MLA for St. Eleanors-Summerside
- In office November 27, 1996 – 2000
- Preceded by: first member
- Succeeded by: Helen MacDonald

Personal details
- Born: April 28, 1941 Halifax, Nova Scotia, Canada
- Died: August 24, 2020 (aged 79) Summerside, Prince Edward Island, Canada
- Party: Liberal
- Occupation: radiotherapy technician

= Nancy Guptill =

Canadian politician (1941–2020)

Nancy Evelyn Guptill (April 28, 1941 – August 24, 2020) was a Canadian politician from Prince Edward Island (PEI). She served in its Legislative Assembly from 1987 to 2000. A member of the provincial Liberal Party, she represented the electoral districts of 5th Prince from 1987 to 1996 and St. Eleanors-Summerside from 1996 to 2000. She was noted for being part of PEI's Famous Five when she was elected speaker in 1993.

==Early life==
Guptill was born in Halifax, Nova Scotia, on April 28, 1941. She was the daughter of Lloyd and Evelyn Garrison. Guptill was educated at the Halifax Vocational School and the Victoria General Hospital. She married L.R. Gregg Guptill in 1964. Together, they had three daughters. The family eventually relocated to Summerside on Prince Edward Island in 1975.

==Career==
Guptill started her career in politics as a member of the town council for Summerside, Prince Edward Island for two terms. She later revealed that she had never intended to enter politics. She decided to run only after being advised that she had no chance of being elected, since she was not from PEI and a woman. She went on to be elected as Member of the Legislative Assembly (MLA) in 1987. She was appointed to the provincial cabinet two years later, serving as Minister of Tourism and Parks from 1989 to 1991 and as Minister of Labour and Minister responsible for the Status of Women from 1991 to 1993. Throughout her tenure as MLB, Guptill was noted for her resolve to create jobs for her constituents in Summerside.

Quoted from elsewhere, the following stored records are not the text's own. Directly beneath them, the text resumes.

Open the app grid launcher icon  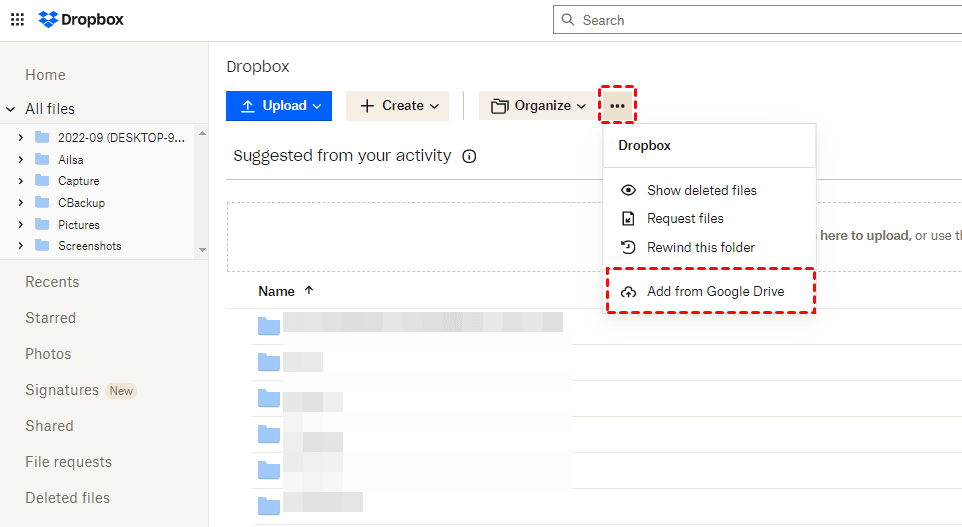[x=17, y=19]
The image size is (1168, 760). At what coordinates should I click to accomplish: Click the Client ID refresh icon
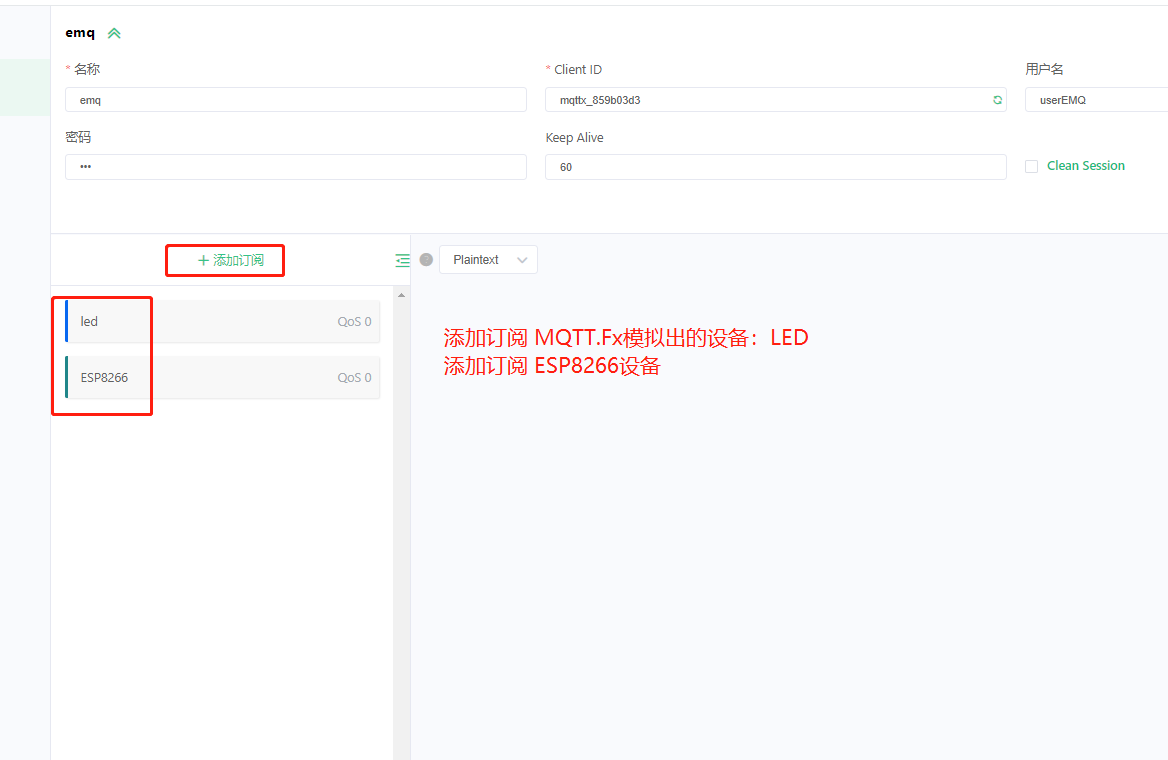(996, 100)
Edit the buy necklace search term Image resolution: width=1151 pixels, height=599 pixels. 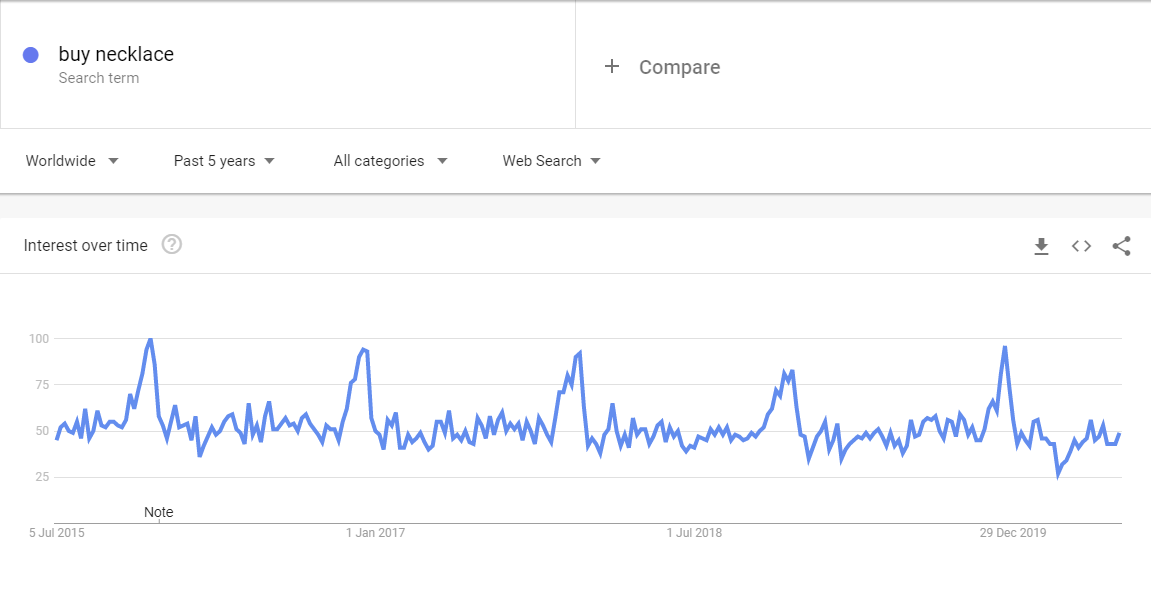click(x=116, y=54)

Guptill was subsequently elected Speaker of the Legislative Assembly on April 15, 1993, and served in that office until 1996. She became part of the province's Famous Five, together with Marion Reid (Lieutenant Governor), Catherine Callbeck (Premier), Pat Mella (Leader of the Opposition), and Libbe Hubley (Deputy Speaker). It marked the first time that all five legislative positions in a Canadian province were held by women. Premier Callbeck remembered Guptill for her sense of fairness as a speaker. She worked in that capacity with local police and the Royal Canadian Mounted Police to improve the security of Province House, after a pipe bomb exploded in the legislature on April 20, 1995.

Throughout her tenure in the legislature, Guptill found the work-home-life balance to be testing. Her husband's support, coupled with the fact that their daughters were at an older age, made the situation less difficult. Consequently, she advocated for shorter working hours to give female MLAs the opportunity to raise a family at the same time.

==Later years==
Guptill retired as an MLA before the provincial election in 2000. She was later named chair of the provincial Workers Compensation Board in 2008.

Guptill died on August 24, 2020, in Summerside. She was 79, with her daughter noting that she loved spending her time with family and close friends.